Viví en el palacio de Buenavista de Hortaleza desde el principio, mucho tiempo atrás, cuando la vieja casa de campo fue rehecha como el palacio que haría conocida a esta quinta.

Siempre disfruté de sus jardines, de los paseos de los marqueses de Santa Cruz, de los largos momentos con la marquesa austriaca Mariana pintando a mi lado, de los cambios que hizo Juan José Marcó del Pont, comerciante con la América española y corsario con base en Vigo, cuando añadió el estanque o las fuentes de arriba entre otras cosas.

Después pasaron por aquí distintos dueños como los marqueses de Branciforte o Tomás de Arcos. ¡Cómo cambiaban las maneras de comportarse y los problemas de cada uno de ellos!
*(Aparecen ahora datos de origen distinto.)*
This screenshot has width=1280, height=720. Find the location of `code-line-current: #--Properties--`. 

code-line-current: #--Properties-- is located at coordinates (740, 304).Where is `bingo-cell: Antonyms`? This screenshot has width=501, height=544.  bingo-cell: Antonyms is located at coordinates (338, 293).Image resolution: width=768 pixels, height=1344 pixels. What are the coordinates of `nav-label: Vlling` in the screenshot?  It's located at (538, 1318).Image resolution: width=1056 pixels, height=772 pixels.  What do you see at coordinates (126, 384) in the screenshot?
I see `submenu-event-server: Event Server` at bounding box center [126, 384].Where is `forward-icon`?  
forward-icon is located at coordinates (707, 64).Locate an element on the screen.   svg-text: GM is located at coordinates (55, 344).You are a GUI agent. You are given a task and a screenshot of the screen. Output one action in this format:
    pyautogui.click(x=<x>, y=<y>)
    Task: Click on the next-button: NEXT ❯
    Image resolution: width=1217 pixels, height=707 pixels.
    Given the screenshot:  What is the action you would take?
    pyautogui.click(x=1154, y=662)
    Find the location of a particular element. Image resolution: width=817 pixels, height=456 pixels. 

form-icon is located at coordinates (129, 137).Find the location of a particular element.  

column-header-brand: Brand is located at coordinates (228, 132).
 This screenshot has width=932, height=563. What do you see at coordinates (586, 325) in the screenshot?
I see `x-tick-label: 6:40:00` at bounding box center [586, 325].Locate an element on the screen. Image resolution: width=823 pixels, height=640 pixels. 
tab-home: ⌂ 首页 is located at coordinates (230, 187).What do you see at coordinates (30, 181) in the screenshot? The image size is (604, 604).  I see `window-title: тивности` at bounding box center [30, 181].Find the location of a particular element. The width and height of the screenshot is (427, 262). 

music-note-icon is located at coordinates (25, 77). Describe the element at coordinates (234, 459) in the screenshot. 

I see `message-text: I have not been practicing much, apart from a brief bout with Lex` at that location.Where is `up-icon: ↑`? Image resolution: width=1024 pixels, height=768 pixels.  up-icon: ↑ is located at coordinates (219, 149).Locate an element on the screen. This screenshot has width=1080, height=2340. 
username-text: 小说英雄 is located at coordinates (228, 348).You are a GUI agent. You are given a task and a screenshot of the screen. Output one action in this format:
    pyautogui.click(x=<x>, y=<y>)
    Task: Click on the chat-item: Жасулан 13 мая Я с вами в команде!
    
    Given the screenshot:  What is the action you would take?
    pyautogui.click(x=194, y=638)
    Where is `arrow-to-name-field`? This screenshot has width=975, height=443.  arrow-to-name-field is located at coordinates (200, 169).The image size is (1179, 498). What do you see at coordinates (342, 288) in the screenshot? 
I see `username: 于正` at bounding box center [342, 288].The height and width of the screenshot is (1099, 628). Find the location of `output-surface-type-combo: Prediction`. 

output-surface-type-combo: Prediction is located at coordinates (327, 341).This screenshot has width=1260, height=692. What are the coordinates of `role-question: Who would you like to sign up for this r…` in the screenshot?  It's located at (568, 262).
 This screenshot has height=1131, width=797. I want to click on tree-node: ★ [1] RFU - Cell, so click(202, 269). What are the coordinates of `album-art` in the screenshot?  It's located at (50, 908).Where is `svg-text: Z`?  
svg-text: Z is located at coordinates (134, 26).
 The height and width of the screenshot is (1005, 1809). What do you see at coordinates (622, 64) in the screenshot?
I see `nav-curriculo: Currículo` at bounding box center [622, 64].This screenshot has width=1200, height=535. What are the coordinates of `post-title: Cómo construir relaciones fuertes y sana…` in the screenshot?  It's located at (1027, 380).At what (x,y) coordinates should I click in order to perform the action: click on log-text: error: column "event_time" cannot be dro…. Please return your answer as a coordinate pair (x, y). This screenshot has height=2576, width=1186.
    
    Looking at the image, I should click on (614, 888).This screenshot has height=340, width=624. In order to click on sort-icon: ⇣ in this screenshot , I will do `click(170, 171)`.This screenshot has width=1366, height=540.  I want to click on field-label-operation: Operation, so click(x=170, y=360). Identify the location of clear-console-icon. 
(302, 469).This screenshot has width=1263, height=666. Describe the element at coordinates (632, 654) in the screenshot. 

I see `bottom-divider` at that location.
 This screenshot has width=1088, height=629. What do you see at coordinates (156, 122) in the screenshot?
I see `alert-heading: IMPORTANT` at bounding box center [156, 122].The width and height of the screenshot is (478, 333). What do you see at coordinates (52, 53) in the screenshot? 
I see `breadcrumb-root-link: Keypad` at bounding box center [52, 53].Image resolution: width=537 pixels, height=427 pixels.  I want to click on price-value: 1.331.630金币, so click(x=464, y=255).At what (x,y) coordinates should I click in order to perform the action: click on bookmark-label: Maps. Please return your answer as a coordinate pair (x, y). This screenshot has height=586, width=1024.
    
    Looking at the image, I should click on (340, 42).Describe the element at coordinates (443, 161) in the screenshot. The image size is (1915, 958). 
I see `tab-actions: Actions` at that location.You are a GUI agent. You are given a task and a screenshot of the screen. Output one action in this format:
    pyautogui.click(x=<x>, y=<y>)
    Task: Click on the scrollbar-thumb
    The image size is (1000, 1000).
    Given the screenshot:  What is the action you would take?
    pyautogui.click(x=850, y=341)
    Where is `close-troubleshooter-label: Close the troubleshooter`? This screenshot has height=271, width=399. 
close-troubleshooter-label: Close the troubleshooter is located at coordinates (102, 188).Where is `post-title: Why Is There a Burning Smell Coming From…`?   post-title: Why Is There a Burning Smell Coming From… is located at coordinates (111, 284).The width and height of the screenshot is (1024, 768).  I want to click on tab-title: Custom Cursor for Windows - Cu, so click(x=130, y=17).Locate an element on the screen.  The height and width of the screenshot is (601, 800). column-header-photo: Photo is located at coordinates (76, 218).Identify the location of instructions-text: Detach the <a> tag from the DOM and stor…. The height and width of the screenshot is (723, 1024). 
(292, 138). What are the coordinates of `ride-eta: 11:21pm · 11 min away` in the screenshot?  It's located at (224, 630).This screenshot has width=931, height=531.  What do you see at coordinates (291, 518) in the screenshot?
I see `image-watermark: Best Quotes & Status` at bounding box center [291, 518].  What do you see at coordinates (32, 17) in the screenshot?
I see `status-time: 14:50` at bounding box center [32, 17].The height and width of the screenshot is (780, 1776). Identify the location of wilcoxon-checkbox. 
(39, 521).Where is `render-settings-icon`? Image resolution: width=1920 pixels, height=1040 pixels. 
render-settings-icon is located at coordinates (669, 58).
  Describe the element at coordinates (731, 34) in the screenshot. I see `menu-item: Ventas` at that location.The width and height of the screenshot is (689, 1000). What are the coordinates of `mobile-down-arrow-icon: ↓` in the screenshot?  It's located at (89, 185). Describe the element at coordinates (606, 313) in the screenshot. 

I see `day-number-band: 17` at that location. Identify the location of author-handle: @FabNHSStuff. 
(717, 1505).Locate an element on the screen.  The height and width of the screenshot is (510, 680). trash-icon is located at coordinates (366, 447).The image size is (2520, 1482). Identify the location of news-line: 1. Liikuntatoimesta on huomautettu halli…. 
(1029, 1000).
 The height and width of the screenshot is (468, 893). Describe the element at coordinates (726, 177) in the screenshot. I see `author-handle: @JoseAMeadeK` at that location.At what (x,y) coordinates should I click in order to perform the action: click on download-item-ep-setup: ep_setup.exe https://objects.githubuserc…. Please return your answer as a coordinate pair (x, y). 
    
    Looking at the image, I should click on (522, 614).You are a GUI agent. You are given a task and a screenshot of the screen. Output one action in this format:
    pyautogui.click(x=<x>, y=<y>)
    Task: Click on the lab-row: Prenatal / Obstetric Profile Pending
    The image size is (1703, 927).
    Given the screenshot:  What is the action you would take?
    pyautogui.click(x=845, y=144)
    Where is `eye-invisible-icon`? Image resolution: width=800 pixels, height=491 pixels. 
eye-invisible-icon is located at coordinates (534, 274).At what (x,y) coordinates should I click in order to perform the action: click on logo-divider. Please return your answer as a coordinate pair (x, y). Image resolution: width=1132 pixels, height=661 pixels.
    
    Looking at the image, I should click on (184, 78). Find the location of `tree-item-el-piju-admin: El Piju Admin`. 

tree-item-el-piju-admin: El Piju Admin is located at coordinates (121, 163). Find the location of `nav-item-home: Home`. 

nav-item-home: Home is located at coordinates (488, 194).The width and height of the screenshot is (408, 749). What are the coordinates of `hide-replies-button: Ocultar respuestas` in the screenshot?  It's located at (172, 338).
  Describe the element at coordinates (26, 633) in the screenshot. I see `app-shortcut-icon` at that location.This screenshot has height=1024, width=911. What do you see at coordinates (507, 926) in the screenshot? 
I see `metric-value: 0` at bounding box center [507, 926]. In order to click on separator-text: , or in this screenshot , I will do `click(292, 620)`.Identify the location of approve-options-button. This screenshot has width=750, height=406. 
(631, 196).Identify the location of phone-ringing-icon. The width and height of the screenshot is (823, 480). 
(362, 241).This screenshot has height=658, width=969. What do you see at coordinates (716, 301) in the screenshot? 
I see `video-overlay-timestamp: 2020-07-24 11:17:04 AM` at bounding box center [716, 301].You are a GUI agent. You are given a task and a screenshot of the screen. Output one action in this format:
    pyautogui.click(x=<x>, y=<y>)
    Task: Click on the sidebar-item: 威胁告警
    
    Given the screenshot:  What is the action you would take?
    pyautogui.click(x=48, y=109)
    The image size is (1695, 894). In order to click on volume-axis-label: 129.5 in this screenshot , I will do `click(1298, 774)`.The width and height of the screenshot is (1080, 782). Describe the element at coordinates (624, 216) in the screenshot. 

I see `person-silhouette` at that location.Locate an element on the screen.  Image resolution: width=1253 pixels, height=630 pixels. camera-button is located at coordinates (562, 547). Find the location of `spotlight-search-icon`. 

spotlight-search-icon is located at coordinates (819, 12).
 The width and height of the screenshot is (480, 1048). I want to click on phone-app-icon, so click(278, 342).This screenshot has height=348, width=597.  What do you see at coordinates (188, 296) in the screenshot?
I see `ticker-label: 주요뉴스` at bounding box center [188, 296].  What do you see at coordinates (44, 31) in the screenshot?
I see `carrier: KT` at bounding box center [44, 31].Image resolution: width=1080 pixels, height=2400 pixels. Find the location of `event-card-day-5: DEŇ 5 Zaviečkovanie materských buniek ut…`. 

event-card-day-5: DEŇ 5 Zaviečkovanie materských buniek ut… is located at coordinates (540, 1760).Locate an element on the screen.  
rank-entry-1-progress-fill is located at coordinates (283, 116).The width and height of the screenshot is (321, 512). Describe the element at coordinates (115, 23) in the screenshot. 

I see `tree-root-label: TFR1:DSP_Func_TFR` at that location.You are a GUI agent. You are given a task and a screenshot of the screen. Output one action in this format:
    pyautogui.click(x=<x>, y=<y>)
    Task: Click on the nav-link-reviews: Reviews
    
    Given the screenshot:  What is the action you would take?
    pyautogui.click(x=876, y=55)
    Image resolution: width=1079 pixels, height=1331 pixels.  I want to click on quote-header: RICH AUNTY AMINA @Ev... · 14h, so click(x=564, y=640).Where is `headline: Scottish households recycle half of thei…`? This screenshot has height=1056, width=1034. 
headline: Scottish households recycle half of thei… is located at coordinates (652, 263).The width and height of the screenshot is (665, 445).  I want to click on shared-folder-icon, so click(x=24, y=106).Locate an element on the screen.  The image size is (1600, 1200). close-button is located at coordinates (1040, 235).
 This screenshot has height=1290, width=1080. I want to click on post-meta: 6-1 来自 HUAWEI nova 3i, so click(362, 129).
Todos bien posicionados y ricos, pero todos tan distintos. Allí vi pasar a reyes como Fernando VII, cómo se construyó un convento que se llenó de novicias y de niñas que estudiaban allí o se creó un alojamiento para huérfanas después de la guerra civil. ¡Tanta historia ha pasado por delante de mí! ¡Tantos recuerdos!

Triste fue el momento en el que el palacio ardió como consecuencia de una vil chispa en una de sus chimeneas. Inútiles fueron los intentos de los vecinos de apagarlo, sacando lo que pudieron de dentro y con tres brigadas de bomberos haciendo todo lo humanamente posible. Solo quedaron las cenizas. Hubiese llorado si fuera capaz viendo alzarse esas gigantescas llamas que destruyeron sin compasión algo que había sobrevivido incluso a auténticas batallas de guerras fratricidas.

Y ahora me encuentro aquí. Una papelera metálica, abollada y oxidada, rodeada de los restos de las columnas del parque de Isabel Clara Eugenia, retiradas para una reforma y tiradas en una escombrera esperando, inútilmente, que alguien decida darme a mí, y a mis pétreas amigas, una nueva oportunidad.

Vivimos mucha historia y, ahora, somos historia.